-- Provided entries start --

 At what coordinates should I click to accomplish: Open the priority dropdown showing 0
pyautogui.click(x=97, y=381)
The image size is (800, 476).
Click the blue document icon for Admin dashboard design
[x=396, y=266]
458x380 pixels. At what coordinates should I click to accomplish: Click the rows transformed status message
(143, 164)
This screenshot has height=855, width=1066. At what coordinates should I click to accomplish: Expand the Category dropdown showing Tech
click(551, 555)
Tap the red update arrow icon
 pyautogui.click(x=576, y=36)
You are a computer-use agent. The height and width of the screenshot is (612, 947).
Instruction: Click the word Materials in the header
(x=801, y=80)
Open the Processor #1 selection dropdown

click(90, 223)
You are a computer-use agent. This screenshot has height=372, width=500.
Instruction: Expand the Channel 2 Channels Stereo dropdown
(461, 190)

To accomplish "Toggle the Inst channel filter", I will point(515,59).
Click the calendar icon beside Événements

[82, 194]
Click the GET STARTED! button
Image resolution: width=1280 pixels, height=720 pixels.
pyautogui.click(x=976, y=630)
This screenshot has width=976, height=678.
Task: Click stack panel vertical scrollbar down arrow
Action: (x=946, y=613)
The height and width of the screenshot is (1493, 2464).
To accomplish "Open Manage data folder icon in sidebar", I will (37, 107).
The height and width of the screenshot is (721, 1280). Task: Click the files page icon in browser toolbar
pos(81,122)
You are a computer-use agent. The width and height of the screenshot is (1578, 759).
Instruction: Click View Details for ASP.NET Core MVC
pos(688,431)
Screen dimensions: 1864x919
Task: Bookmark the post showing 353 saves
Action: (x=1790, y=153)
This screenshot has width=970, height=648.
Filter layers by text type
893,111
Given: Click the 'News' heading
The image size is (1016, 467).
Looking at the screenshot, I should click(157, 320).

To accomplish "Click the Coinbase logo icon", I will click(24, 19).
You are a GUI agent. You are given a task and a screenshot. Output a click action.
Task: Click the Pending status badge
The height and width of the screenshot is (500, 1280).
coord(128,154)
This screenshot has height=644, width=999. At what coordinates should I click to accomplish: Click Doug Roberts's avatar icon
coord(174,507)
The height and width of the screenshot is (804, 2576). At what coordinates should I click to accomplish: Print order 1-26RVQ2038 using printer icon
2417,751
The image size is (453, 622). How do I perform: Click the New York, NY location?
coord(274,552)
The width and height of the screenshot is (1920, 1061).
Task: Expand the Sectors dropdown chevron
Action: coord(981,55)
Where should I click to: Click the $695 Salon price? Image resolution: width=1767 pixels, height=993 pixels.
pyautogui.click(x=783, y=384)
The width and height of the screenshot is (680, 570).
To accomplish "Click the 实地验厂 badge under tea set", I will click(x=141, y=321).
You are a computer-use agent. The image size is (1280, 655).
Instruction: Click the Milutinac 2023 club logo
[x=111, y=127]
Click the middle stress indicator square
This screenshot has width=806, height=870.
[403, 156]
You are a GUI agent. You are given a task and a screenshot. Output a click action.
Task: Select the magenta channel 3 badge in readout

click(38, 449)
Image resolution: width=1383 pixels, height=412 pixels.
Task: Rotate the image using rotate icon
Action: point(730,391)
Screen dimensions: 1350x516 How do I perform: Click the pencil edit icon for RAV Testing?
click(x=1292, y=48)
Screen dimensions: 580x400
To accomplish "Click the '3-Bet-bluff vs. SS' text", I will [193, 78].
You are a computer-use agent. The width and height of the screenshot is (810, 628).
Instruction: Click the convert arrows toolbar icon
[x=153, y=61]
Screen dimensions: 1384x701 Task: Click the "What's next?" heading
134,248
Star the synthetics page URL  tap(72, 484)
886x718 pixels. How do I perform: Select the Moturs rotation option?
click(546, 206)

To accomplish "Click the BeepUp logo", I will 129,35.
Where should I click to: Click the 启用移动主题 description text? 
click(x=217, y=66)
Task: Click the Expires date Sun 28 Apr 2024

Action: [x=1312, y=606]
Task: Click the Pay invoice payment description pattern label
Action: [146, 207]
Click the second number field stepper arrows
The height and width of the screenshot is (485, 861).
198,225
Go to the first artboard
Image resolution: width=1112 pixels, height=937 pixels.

-- Provided entries end --

Extract every line of the items above that contains the word "text", and copy each one.

● **Response**:
Filter layers by text type
To accomplish "Click the '3-Bet-bluff vs. SS' text", I will [193, 78].
Where should I click to: Click the 启用移动主题 description text? 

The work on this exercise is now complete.